(Excerpt to read)

Maintaining Access
What is Maintaining Access?
Maintaining Access involves creating backdoors and establishing persistent methods to retain access to the compromised system, even if the initial vulnerability is patched or credentials are changed. This ensures continued access for further testing or malicious activities.
Common Persistence Methods
Backdoors
Installing hidden access points that bypass normal authentication.
Rootkits
Malicious software designed to provide continued privileged access.
Scheduled Tasks
Creating scheduled jobs to maintain access or execute payloads periodically.
Web Shells
Web-based interfaces that provide command execution capabilities.
Common Techniques
- Creating new user accounts
- Installing remote access tools
- Modifying system binaries
- Adding startup scripts
- Creating cron jobs (Linux) or scheduled tasks (Windows)
- Installing web shells on web servers
Popular Tools
Metasploit Persistence
Built-in Metasploit modules for creating persistent backdoors.

(End Excerpt to read)

Using the information —
(1) What does the Maintaining Access page say Metasploit Persistence consists of?
(2) Repeat the part of the Maintaining Access page starting with "Maintaining Access involves" and going on through "or malicious activities.".
(3) Why does the Maintaining Access page say persistent methods are established on a compromised system?
The records that come next are separate material, not part of the Maintaining Access page.

(Data extract)

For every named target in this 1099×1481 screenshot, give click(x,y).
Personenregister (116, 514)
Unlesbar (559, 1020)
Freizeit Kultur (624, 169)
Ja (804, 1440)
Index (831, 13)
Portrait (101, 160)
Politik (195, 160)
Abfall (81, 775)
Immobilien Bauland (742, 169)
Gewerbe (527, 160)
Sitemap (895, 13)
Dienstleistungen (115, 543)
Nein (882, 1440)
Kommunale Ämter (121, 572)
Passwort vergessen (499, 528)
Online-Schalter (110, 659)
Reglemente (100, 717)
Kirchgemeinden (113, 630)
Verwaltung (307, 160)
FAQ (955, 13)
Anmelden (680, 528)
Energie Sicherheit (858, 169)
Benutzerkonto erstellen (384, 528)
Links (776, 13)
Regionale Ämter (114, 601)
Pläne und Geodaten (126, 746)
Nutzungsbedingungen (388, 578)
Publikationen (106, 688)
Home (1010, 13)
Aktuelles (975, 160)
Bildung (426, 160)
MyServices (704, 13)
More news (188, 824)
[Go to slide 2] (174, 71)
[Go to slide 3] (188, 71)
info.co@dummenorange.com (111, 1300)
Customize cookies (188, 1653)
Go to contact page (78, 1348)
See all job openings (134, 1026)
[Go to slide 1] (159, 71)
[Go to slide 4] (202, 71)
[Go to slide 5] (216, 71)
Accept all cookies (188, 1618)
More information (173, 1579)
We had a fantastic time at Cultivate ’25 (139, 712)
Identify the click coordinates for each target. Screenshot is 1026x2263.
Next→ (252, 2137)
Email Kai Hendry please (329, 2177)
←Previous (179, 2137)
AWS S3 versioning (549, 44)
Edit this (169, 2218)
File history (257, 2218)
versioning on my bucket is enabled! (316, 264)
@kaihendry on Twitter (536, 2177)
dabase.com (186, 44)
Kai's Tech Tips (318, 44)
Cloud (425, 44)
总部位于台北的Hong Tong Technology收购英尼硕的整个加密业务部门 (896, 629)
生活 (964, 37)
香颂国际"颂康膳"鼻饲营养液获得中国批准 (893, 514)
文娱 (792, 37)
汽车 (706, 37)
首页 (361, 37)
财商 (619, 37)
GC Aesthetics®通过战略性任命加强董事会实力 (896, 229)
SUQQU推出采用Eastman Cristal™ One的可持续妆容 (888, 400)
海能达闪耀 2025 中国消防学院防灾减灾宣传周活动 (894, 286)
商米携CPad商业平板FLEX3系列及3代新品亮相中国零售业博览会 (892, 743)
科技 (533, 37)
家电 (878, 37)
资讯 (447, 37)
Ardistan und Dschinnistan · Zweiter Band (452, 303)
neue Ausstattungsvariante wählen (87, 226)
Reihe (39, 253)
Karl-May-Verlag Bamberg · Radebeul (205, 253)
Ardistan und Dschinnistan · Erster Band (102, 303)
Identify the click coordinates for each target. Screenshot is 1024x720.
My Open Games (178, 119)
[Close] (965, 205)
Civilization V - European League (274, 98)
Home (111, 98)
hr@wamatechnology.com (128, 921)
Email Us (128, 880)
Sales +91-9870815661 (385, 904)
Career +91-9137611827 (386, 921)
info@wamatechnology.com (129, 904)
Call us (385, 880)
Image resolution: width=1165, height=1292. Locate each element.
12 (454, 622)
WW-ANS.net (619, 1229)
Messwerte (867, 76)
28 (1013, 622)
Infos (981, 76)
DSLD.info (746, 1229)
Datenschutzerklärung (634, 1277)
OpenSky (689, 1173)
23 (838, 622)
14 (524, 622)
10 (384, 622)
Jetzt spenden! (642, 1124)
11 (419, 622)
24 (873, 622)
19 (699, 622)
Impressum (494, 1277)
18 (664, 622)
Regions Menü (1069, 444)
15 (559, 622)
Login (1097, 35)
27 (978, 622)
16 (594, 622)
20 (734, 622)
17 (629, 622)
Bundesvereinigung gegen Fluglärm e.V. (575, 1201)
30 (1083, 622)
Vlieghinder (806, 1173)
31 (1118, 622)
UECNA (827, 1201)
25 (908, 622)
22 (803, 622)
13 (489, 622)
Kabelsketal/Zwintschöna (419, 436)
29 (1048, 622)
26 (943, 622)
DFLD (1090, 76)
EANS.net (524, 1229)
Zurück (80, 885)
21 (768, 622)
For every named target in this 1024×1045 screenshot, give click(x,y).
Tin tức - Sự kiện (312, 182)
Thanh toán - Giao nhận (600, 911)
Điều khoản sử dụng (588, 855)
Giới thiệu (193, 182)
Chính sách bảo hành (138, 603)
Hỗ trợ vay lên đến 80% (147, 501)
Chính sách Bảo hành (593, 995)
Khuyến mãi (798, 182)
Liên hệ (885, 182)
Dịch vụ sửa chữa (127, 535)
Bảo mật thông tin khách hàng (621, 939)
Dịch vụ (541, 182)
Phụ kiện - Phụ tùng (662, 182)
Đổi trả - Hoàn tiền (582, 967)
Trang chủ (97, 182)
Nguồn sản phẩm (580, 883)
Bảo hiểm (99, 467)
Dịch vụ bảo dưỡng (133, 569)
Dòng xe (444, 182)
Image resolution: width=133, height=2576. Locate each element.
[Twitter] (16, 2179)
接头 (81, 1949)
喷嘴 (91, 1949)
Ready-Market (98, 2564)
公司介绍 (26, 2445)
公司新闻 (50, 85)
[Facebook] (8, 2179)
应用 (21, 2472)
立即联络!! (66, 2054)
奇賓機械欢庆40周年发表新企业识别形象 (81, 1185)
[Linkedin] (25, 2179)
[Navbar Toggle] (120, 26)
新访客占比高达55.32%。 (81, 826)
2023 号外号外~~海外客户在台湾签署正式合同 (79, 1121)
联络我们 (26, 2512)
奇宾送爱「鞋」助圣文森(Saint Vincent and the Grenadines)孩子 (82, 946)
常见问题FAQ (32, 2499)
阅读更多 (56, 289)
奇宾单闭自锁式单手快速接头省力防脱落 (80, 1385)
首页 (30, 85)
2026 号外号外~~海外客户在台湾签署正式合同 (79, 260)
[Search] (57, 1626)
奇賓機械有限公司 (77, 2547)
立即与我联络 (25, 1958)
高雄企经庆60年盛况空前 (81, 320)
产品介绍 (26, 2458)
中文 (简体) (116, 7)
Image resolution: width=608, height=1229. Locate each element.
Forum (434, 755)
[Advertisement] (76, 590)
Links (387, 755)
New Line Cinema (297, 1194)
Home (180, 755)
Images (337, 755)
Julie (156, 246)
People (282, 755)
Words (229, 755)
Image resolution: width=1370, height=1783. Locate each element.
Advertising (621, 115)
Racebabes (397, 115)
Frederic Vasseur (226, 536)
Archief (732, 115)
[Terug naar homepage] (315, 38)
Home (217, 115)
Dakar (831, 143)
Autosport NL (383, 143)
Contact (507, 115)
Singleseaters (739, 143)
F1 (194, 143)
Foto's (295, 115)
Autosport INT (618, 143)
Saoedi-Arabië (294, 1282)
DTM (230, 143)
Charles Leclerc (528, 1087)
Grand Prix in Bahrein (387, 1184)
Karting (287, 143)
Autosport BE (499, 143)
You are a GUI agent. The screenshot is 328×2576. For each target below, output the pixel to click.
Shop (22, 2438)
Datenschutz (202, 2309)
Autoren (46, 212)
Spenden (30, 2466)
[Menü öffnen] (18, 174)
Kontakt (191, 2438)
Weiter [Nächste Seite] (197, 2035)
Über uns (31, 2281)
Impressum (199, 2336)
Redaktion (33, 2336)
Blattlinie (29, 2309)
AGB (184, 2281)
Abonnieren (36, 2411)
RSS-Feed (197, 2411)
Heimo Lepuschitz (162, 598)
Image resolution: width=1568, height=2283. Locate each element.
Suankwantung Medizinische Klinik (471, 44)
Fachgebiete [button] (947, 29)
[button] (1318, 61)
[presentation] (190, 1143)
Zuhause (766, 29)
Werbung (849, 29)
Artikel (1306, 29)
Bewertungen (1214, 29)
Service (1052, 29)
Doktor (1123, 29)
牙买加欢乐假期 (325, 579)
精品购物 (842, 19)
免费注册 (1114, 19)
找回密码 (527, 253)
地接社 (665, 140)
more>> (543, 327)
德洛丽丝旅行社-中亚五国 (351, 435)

(End Data extract)

Outputs in order —
(1) Built-in Metasploit modules for creating persistent backdoors.

(2)
Maintaining Access involves creating backdoors and establishing persistent methods to retain access to the compromised system, even if the initial vulnerability is patched or credentials are changed. This ensures continued access for further testing or malicious activities.

(3) They retain access to the compromised system even if the initial vulnerability is patched or credentials are changed. This ensures continued access for further testing or malicious activities.